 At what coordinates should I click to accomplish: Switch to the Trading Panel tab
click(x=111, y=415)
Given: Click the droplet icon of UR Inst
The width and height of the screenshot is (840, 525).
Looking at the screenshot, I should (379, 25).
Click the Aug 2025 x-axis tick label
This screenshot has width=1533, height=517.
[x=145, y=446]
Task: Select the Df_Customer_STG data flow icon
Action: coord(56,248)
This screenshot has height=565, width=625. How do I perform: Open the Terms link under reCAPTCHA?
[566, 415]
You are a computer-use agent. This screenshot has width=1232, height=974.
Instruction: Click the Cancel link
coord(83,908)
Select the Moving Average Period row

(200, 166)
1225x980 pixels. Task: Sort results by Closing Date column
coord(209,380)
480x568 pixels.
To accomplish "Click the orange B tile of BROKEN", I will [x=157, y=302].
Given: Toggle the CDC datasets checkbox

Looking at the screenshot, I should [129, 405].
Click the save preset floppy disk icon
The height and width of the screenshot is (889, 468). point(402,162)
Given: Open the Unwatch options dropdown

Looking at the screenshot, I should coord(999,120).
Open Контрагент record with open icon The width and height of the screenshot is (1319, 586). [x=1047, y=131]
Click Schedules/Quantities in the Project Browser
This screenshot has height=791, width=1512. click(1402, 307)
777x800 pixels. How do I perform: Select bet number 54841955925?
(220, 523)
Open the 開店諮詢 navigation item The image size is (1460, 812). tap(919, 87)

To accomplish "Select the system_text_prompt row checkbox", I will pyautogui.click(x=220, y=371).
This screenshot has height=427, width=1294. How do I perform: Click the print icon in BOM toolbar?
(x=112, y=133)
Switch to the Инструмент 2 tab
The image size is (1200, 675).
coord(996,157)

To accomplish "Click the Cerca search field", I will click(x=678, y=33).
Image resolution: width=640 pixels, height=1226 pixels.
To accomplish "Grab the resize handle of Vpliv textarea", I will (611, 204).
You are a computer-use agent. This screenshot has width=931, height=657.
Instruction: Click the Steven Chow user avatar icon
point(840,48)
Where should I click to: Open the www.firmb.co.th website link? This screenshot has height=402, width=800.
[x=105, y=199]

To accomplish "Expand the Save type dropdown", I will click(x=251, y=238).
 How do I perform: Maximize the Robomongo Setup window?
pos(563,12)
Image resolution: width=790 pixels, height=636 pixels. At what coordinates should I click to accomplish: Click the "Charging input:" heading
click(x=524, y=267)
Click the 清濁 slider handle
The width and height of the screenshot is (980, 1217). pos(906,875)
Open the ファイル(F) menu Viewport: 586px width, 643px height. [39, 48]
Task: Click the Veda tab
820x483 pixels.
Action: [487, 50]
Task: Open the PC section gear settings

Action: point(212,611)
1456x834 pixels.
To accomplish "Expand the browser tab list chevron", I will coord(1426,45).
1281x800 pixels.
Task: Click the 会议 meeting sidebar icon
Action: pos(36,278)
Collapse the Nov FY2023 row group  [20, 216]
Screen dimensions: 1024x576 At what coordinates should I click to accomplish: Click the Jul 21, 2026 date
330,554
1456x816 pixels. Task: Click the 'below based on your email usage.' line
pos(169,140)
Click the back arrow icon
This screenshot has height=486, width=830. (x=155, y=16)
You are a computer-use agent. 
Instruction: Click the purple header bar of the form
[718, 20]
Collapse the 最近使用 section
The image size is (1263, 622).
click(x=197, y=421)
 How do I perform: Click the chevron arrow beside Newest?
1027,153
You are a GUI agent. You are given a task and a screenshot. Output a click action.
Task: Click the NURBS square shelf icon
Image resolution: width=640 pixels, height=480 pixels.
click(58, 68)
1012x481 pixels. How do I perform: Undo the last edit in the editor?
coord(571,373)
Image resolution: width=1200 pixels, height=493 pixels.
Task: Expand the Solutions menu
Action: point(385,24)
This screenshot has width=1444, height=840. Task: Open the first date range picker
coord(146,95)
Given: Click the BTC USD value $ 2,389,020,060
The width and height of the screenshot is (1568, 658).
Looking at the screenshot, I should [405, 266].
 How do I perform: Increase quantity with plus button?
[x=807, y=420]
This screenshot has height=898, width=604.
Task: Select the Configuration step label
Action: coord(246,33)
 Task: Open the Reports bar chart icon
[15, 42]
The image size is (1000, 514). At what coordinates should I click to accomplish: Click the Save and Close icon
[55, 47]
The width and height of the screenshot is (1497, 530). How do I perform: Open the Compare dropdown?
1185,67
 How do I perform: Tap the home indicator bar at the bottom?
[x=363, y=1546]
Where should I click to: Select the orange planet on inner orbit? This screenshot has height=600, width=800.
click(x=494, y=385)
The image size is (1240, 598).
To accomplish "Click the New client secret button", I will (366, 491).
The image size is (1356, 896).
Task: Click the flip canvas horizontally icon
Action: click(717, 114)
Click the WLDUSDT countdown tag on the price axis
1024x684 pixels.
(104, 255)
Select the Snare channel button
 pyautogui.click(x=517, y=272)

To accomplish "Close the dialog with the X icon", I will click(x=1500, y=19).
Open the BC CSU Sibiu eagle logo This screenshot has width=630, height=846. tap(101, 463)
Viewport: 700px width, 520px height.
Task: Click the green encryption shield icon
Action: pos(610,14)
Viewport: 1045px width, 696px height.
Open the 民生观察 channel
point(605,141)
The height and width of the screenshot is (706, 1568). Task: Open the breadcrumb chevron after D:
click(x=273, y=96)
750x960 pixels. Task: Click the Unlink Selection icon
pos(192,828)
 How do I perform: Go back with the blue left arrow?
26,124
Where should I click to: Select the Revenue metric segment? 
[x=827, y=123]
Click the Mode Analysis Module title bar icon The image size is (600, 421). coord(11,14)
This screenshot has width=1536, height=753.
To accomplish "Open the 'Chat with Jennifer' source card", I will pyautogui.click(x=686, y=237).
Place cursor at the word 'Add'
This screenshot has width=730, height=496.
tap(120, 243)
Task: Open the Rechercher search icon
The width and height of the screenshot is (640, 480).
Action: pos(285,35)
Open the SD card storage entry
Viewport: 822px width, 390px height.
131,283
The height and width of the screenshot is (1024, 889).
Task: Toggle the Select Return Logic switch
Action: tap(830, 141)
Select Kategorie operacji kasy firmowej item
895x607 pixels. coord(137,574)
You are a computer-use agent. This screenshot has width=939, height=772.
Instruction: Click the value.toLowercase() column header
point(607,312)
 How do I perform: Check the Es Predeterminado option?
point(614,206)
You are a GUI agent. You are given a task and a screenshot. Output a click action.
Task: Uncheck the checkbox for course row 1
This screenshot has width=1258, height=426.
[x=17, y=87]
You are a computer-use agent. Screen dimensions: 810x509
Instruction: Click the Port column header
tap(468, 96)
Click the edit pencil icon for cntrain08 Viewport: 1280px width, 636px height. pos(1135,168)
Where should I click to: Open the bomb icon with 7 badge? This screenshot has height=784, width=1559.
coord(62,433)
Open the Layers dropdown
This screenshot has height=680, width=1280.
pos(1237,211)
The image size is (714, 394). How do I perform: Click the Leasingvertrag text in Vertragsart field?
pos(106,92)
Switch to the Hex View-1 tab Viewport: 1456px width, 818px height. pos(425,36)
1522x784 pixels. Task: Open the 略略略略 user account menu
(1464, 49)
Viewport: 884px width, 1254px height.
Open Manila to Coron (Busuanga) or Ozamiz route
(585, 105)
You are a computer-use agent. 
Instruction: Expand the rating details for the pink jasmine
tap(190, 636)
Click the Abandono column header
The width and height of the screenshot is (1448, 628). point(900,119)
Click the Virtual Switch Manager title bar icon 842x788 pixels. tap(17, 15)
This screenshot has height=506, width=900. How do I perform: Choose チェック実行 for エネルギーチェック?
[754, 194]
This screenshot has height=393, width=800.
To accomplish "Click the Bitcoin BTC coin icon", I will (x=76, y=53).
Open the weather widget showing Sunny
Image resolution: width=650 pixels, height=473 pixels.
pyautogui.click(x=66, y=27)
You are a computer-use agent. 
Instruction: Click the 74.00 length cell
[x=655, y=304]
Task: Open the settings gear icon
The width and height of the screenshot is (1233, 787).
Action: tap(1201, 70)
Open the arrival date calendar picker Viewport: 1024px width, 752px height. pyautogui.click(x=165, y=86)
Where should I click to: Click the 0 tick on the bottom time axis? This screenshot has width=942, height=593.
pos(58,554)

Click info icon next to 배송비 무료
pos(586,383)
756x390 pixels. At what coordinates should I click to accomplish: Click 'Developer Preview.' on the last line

- - - - - - -

> EXERCISE
Retype, word for word, the part of the items above that opens with the line containing "Open the ファイル(F)" and closes with the line containing "Looking at the screenshot, I should [405, 266].", including both of those lines.

> TASK SOLUTION
Open the ファイル(F) menu Viewport: 586px width, 643px height. [39, 48]
Task: Click the Veda tab
820x483 pixels.
Action: [487, 50]
Task: Open the PC section gear settings

Action: point(212,611)
1456x834 pixels.
To accomplish "Expand the browser tab list chevron", I will coord(1426,45).
1281x800 pixels.
Task: Click the 会议 meeting sidebar icon
Action: pos(36,278)
Collapse the Nov FY2023 row group  [20, 216]
Screen dimensions: 1024x576 At what coordinates should I click to accomplish: Click the Jul 21, 2026 date
330,554
1456x816 pixels. Task: Click the 'below based on your email usage.' line
pos(169,140)
Click the back arrow icon
This screenshot has height=486, width=830. (x=155, y=16)
You are a computer-use agent. 
Instruction: Click the purple header bar of the form
[718, 20]
Collapse the 最近使用 section
The image size is (1263, 622).
click(x=197, y=421)
 How do I perform: Click the chevron arrow beside Newest?
1027,153
You are a GUI agent. You are given a task and a screenshot. Output a click action.
Task: Click the NURBS square shelf icon
Image resolution: width=640 pixels, height=480 pixels.
click(58, 68)
1012x481 pixels. How do I perform: Undo the last edit in the editor?
coord(571,373)
Image resolution: width=1200 pixels, height=493 pixels.
Task: Expand the Solutions menu
Action: point(385,24)
This screenshot has width=1444, height=840. Task: Open the first date range picker
coord(146,95)
Given: Click the BTC USD value $ 2,389,020,060
The width and height of the screenshot is (1568, 658).
Looking at the screenshot, I should [405, 266].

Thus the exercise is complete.